Items from a dataset
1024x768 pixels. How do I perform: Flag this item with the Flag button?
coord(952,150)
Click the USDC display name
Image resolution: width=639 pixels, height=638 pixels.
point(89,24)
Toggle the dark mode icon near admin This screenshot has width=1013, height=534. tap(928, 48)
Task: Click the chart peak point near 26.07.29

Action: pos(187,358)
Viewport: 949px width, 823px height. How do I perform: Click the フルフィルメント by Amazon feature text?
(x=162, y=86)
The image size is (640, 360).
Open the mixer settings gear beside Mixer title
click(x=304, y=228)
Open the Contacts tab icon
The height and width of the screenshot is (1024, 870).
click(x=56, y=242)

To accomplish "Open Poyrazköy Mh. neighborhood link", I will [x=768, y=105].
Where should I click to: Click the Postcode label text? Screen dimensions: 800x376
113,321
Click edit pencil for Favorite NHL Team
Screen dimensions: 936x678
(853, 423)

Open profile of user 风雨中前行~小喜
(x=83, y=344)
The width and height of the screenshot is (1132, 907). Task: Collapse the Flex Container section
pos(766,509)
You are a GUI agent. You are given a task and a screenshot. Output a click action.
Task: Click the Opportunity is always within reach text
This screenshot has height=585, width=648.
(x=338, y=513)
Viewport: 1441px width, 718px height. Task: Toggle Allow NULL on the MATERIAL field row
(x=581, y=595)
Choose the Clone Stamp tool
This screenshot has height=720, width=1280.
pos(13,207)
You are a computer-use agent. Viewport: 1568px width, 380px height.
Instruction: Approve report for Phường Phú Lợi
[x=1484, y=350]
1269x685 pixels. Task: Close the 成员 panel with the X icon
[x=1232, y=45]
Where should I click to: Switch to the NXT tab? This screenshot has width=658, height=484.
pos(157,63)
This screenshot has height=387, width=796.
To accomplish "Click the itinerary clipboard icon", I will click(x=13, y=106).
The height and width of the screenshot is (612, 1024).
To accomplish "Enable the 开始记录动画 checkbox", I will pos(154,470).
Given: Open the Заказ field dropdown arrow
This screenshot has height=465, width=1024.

**To do:**
Exactly reproduce all of the entries above.

**Written reply:**
1024x768 pixels. How do I perform: Flag this item with the Flag button?
coord(952,150)
Click the USDC display name
Image resolution: width=639 pixels, height=638 pixels.
point(89,24)
Toggle the dark mode icon near admin This screenshot has width=1013, height=534. tap(928, 48)
Task: Click the chart peak point near 26.07.29

Action: pos(187,358)
Viewport: 949px width, 823px height. How do I perform: Click the フルフィルメント by Amazon feature text?
(x=162, y=86)
The image size is (640, 360).
Open the mixer settings gear beside Mixer title
click(x=304, y=228)
Open the Contacts tab icon
The height and width of the screenshot is (1024, 870).
click(x=56, y=242)

To accomplish "Open Poyrazköy Mh. neighborhood link", I will [x=768, y=105].
Where should I click to: Click the Postcode label text? Screen dimensions: 800x376
113,321
Click edit pencil for Favorite NHL Team
Screen dimensions: 936x678
(853, 423)

Open profile of user 风雨中前行~小喜
(x=83, y=344)
The width and height of the screenshot is (1132, 907). Task: Collapse the Flex Container section
pos(766,509)
You are a GUI agent. You are given a task and a screenshot. Output a click action.
Task: Click the Opportunity is always within reach text
This screenshot has height=585, width=648.
(x=338, y=513)
Viewport: 1441px width, 718px height. Task: Toggle Allow NULL on the MATERIAL field row
(x=581, y=595)
Choose the Clone Stamp tool
This screenshot has height=720, width=1280.
pos(13,207)
You are a computer-use agent. Viewport: 1568px width, 380px height.
Instruction: Approve report for Phường Phú Lợi
[x=1484, y=350]
1269x685 pixels. Task: Close the 成员 panel with the X icon
[x=1232, y=45]
Where should I click to: Switch to the NXT tab? This screenshot has width=658, height=484.
pos(157,63)
This screenshot has height=387, width=796.
To accomplish "Click the itinerary clipboard icon", I will click(x=13, y=106).
The height and width of the screenshot is (612, 1024).
To accomplish "Enable the 开始记录动画 checkbox", I will pos(154,470).
Given: Open the Заказ field dropdown arrow
This screenshot has height=465, width=1024.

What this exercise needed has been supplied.